Round 4: Faster Maps

Many languages (Java and Python to name two) allow you to use custom hash functions; this can be used to increase map performance in special cases. Go does not allow for custom hash functions — you can hear more about that in Keith Randall's Gophercon talk about maps: hash functions are "hard to get right", so "Go gets it right for you."

I don't disagree with that assessment. Go maps are simple and mostly just do what I want. I shouldn't need to fiddle with anything. However, sometimes we just wanna go fast. While we can't customize Go's built-in maps, we can always implement our own.

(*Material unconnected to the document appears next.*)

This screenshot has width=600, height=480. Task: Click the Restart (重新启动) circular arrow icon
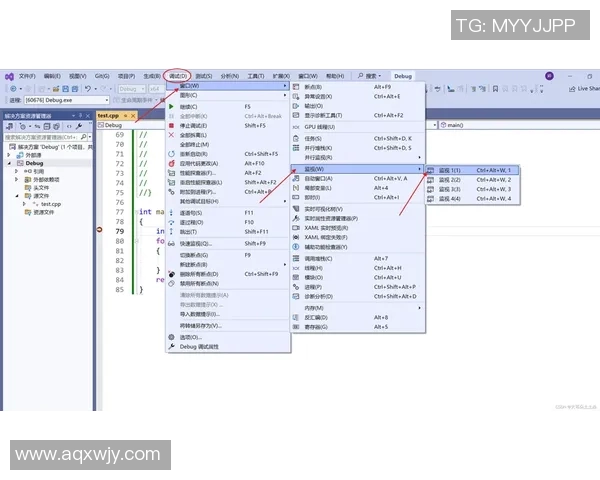(171, 154)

To keep the implementation work to a minimum, let's make a hash counter with the following features:

The version with a custom hash counter runs in about 6.2 seconds.

package main

import (
	"bufio"
	"bytes"
	"fmt"
	"os"
	"strings"
)

var toNum = strings.NewReplacer(
	"A", string(0),
	"C", string(1),
	"G", string(2),
	"T", string(3),
)

const hashSize = 1 << 18

func hash(key uint64) int {
	return int(key) % hashSize
}

type entry struct {
	key   uint64
	value int
	next  *entry
}

type hashCounter struct {
	entries [hashSize]*entry
}

func (hc *hashCounter) get(key uint64) int {
	for e := hc.entries[hash(key)]; e != nil; e = e.next {
		if e.key == key {
			return e.value
		}
	}
	return 0
}

func (hc *hashCounter) inc(k uint64) {
	h := hash(k)
	p := &hc.entries[h]
	for e := *p; e != nil; e = e.next {
		if e.key == k {
			e.value++
			return
		}
	}
	e := &entry{k, 1, nil}
	if *p == nil {
		*p = e
	} else {
		e.next = *p
		*p = e
	}
}

func main() {
	sequence := "GGTATTTTAATTTATAGT"
	dna := read()
	counts := count(dna, len(sequence))
	seqCount := counts.get(encode([]byte(toNum.Replace(sequence))))
	fmt.Printf("%v\t%v\n", seqCount, sequence)
}

func read() []byte {
	var buf bytes.Buffer
	scanner := bufio.NewScanner(os.Stdin)
	for scanner.Scan() {
		buf.WriteString(toNum.Replace(scanner.Text()))
	}
	return buf.Bytes()
}

func count(dna []byte, length int) (counts hashCounter) {
	for i := 0; i < len(dna)-length+1; i++ {
		key := encode(dna[i : i+length])
		counts.inc(key)
	}
	return
}

func encode(sequence []byte) uint64 {
	var num uint64
	for _, char := range sequence {
		num = (num << 2) | uint64(char)
	}
	return num
}

Conclusion

Starting from a straightforward implementation, using Go's profiling tools helped us to improve the speed by about 4x. I'm sure there are plenty more small changes that could further improve the performance, but this post is too long already!

By mostly following the approach outlined here, I was able to speed up the k-nucleotide benchmark for Go by over 2x, from 55 seconds to 24. For a short while, this was the fastest Go version. Since then, many more improvements have been made, bringing it down to 16 seconds.